───── AVAILABLE DATA

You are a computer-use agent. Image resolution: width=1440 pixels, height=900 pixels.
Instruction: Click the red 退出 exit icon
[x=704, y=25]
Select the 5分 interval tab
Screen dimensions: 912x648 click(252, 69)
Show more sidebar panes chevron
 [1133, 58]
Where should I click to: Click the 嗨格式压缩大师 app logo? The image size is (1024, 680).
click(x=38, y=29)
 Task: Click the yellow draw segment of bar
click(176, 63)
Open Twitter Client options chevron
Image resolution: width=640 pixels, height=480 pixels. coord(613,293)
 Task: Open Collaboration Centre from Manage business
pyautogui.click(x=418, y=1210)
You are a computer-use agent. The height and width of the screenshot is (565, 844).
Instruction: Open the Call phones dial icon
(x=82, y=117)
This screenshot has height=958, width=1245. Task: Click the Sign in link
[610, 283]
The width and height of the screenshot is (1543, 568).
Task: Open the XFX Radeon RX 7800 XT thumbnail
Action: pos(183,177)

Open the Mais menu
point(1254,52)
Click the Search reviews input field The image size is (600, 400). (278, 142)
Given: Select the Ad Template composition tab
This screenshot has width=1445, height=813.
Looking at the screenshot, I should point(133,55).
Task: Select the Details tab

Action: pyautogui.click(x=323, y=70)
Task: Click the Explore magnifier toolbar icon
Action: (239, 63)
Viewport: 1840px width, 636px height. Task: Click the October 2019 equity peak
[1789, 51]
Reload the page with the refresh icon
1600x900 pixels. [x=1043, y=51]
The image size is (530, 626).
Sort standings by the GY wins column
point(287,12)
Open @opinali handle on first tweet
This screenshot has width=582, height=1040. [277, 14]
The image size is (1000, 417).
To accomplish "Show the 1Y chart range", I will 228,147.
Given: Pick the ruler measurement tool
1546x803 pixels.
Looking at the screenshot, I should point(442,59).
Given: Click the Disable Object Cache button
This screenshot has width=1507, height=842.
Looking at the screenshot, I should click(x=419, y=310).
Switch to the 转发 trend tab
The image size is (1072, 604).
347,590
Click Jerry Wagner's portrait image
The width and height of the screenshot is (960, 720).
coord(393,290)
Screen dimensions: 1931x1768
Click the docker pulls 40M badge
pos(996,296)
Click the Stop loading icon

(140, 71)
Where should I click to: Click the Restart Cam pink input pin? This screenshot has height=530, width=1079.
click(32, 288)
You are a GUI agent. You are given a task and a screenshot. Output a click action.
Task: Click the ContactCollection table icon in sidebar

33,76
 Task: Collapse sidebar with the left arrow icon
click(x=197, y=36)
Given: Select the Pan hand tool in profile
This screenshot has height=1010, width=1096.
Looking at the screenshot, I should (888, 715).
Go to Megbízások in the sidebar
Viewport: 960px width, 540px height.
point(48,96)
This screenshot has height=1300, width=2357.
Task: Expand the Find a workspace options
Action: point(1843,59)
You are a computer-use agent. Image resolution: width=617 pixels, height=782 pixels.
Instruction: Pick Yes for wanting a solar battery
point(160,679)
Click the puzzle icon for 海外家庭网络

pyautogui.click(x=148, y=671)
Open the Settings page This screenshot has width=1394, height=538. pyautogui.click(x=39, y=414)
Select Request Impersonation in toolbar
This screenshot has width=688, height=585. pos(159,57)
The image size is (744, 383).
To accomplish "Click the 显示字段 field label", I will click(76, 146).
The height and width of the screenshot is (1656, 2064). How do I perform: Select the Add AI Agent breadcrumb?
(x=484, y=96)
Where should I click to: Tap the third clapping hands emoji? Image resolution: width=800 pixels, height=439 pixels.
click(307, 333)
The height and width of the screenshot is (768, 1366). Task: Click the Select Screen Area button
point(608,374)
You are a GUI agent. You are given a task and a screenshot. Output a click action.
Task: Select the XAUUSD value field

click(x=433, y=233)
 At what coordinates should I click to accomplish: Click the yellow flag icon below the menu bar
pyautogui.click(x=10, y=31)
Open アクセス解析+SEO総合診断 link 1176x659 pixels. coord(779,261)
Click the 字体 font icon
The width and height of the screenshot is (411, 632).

──────────

Would you please repeat the lines from the one with "You are a computer-use agent. Image resolution: width=617" through the last line of the listing above, exactly and with nothing else?

→ **YOUR SOLUTION**:
You are a computer-use agent. Image resolution: width=617 pixels, height=782 pixels.
Instruction: Pick Yes for wanting a solar battery
point(160,679)
Click the puzzle icon for 海外家庭网络

pyautogui.click(x=148, y=671)
Open the Settings page This screenshot has width=1394, height=538. pyautogui.click(x=39, y=414)
Select Request Impersonation in toolbar
This screenshot has width=688, height=585. pos(159,57)
The image size is (744, 383).
To accomplish "Click the 显示字段 field label", I will click(76, 146).
The height and width of the screenshot is (1656, 2064). How do I perform: Select the Add AI Agent breadcrumb?
(x=484, y=96)
Where should I click to: Tap the third clapping hands emoji? Image resolution: width=800 pixels, height=439 pixels.
click(307, 333)
The height and width of the screenshot is (768, 1366). Task: Click the Select Screen Area button
point(608,374)
You are a GUI agent. You are given a task and a screenshot. Output a click action.
Task: Select the XAUUSD value field

click(x=433, y=233)
 At what coordinates should I click to accomplish: Click the yellow flag icon below the menu bar
pyautogui.click(x=10, y=31)
Open アクセス解析+SEO総合診断 link 1176x659 pixels. coord(779,261)
Click the 字体 font icon
The width and height of the screenshot is (411, 632).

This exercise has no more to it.